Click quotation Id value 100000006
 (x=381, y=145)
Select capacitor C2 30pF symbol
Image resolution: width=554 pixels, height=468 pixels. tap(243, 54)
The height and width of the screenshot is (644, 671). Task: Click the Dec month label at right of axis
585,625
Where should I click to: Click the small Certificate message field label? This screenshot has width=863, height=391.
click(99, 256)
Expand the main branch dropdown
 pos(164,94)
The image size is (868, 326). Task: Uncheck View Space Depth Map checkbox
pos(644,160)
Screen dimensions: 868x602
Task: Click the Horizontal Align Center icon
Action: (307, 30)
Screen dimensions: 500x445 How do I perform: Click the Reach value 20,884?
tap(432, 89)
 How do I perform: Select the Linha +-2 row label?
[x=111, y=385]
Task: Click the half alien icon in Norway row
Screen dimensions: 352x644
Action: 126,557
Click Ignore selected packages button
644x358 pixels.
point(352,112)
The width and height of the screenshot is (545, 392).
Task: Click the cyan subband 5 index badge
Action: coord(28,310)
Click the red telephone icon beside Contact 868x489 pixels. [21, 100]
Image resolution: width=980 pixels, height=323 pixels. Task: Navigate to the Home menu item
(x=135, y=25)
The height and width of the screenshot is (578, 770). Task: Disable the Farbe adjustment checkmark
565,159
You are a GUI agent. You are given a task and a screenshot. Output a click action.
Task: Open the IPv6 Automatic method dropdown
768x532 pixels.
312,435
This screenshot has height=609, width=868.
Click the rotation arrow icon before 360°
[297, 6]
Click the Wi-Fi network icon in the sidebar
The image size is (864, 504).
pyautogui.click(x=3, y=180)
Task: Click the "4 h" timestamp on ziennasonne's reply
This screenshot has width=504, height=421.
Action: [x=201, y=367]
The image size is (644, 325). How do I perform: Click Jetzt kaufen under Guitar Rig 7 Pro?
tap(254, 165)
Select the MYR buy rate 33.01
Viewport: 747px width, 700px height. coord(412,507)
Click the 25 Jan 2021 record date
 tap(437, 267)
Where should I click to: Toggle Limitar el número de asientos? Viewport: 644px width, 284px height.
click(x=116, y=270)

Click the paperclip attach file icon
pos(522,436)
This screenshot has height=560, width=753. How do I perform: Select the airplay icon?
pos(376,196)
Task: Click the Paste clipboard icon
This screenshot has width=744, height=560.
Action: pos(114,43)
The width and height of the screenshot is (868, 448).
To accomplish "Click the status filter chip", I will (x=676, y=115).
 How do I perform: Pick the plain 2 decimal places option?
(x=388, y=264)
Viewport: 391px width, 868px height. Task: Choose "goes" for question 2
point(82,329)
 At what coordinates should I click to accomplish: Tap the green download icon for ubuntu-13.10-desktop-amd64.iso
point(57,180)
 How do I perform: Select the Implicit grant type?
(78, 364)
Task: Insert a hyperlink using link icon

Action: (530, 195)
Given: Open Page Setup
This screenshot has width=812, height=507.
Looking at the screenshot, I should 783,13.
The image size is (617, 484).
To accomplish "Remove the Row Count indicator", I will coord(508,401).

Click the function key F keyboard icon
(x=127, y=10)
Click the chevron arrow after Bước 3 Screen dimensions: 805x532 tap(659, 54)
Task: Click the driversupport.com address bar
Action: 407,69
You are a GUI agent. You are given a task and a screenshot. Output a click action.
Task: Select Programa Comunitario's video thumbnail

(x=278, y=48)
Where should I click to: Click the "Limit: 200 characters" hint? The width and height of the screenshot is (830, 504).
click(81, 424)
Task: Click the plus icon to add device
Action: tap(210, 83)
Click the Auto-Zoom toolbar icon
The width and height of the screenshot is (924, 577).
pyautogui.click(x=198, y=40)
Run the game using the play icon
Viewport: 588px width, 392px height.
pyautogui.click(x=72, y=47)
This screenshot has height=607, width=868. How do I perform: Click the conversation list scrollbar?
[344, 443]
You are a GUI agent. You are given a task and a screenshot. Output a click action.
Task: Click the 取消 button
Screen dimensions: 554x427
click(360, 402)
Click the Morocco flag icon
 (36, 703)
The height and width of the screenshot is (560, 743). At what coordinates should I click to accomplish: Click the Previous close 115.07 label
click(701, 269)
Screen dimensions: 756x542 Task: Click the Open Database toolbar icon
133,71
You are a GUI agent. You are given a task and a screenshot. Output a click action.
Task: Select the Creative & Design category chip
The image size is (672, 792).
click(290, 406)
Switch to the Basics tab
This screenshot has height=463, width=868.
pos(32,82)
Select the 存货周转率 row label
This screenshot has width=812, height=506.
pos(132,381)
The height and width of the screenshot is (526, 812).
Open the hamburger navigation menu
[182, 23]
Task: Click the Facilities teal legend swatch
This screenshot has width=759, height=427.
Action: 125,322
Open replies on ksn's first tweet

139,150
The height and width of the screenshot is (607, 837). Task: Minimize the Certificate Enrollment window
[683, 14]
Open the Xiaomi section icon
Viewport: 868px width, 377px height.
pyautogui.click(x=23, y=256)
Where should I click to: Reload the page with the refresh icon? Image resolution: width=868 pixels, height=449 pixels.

+ + + +

Your objective
Output the records in full, keeping them exactly as they are.

Response to this exercise
Click quotation Id value 100000006
 (x=381, y=145)
Select capacitor C2 30pF symbol
Image resolution: width=554 pixels, height=468 pixels. tap(243, 54)
The height and width of the screenshot is (644, 671). Task: Click the Dec month label at right of axis
585,625
Where should I click to: Click the small Certificate message field label? This screenshot has width=863, height=391.
click(99, 256)
Expand the main branch dropdown
 pos(164,94)
The image size is (868, 326). Task: Uncheck View Space Depth Map checkbox
pos(644,160)
Screen dimensions: 868x602
Task: Click the Horizontal Align Center icon
Action: (307, 30)
Screen dimensions: 500x445 How do I perform: Click the Reach value 20,884?
tap(432, 89)
 How do I perform: Select the Linha +-2 row label?
[x=111, y=385]
Task: Click the half alien icon in Norway row
Screen dimensions: 352x644
Action: 126,557
Click Ignore selected packages button
644x358 pixels.
point(352,112)
The width and height of the screenshot is (545, 392).
Task: Click the cyan subband 5 index badge
Action: coord(28,310)
Click the red telephone icon beside Contact 868x489 pixels. [21, 100]
Image resolution: width=980 pixels, height=323 pixels. Task: Navigate to the Home menu item
(x=135, y=25)
The height and width of the screenshot is (578, 770). Task: Disable the Farbe adjustment checkmark
565,159
You are a GUI agent. You are given a task and a screenshot. Output a click action.
Task: Open the IPv6 Automatic method dropdown
768x532 pixels.
312,435
This screenshot has height=609, width=868.
Click the rotation arrow icon before 360°
[297, 6]
Click the Wi-Fi network icon in the sidebar
The image size is (864, 504).
pyautogui.click(x=3, y=180)
Task: Click the "4 h" timestamp on ziennasonne's reply
This screenshot has width=504, height=421.
Action: [x=201, y=367]
The image size is (644, 325). How do I perform: Click Jetzt kaufen under Guitar Rig 7 Pro?
tap(254, 165)
Select the MYR buy rate 33.01
Viewport: 747px width, 700px height. coord(412,507)
Click the 25 Jan 2021 record date
 tap(437, 267)
Where should I click to: Toggle Limitar el número de asientos? Viewport: 644px width, 284px height.
click(x=116, y=270)

Click the paperclip attach file icon
pos(522,436)
This screenshot has height=560, width=753. How do I perform: Select the airplay icon?
pos(376,196)
Task: Click the Paste clipboard icon
This screenshot has width=744, height=560.
Action: pos(114,43)
The width and height of the screenshot is (868, 448).
To accomplish "Click the status filter chip", I will (x=676, y=115).
 How do I perform: Pick the plain 2 decimal places option?
(x=388, y=264)
Viewport: 391px width, 868px height. Task: Choose "goes" for question 2
point(82,329)
 At what coordinates should I click to accomplish: Tap the green download icon for ubuntu-13.10-desktop-amd64.iso
point(57,180)
 How do I perform: Select the Implicit grant type?
(78, 364)
Task: Insert a hyperlink using link icon

Action: (530, 195)
Given: Open Page Setup
This screenshot has width=812, height=507.
Looking at the screenshot, I should 783,13.
The image size is (617, 484).
To accomplish "Remove the Row Count indicator", I will coord(508,401).

Click the function key F keyboard icon
(x=127, y=10)
Click the chevron arrow after Bước 3 Screen dimensions: 805x532 tap(659, 54)
Task: Click the driversupport.com address bar
Action: 407,69
You are a GUI agent. You are given a task and a screenshot. Output a click action.
Task: Select Programa Comunitario's video thumbnail

(x=278, y=48)
Where should I click to: Click the "Limit: 200 characters" hint? The width and height of the screenshot is (830, 504).
click(81, 424)
Task: Click the plus icon to add device
Action: tap(210, 83)
Click the Auto-Zoom toolbar icon
The width and height of the screenshot is (924, 577).
pyautogui.click(x=198, y=40)
Run the game using the play icon
Viewport: 588px width, 392px height.
pyautogui.click(x=72, y=47)
This screenshot has height=607, width=868. How do I perform: Click the conversation list scrollbar?
[344, 443]
You are a GUI agent. You are given a task and a screenshot. Output a click action.
Task: Click the 取消 button
Screen dimensions: 554x427
click(360, 402)
Click the Morocco flag icon
 (36, 703)
The height and width of the screenshot is (560, 743). At what coordinates should I click to accomplish: Click the Previous close 115.07 label
click(701, 269)
Screen dimensions: 756x542 Task: Click the Open Database toolbar icon
133,71
You are a GUI agent. You are given a task and a screenshot. Output a click action.
Task: Select the Creative & Design category chip
The image size is (672, 792).
click(290, 406)
Switch to the Basics tab
This screenshot has height=463, width=868.
pos(32,82)
Select the 存货周转率 row label
This screenshot has width=812, height=506.
pos(132,381)
The height and width of the screenshot is (526, 812).
Open the hamburger navigation menu
[182, 23]
Task: Click the Facilities teal legend swatch
This screenshot has width=759, height=427.
Action: 125,322
Open replies on ksn's first tweet

139,150
The height and width of the screenshot is (607, 837). Task: Minimize the Certificate Enrollment window
[683, 14]
Open the Xiaomi section icon
Viewport: 868px width, 377px height.
pyautogui.click(x=23, y=256)
Where should I click to: Reload the page with the refresh icon? Image resolution: width=868 pixels, height=449 pixels.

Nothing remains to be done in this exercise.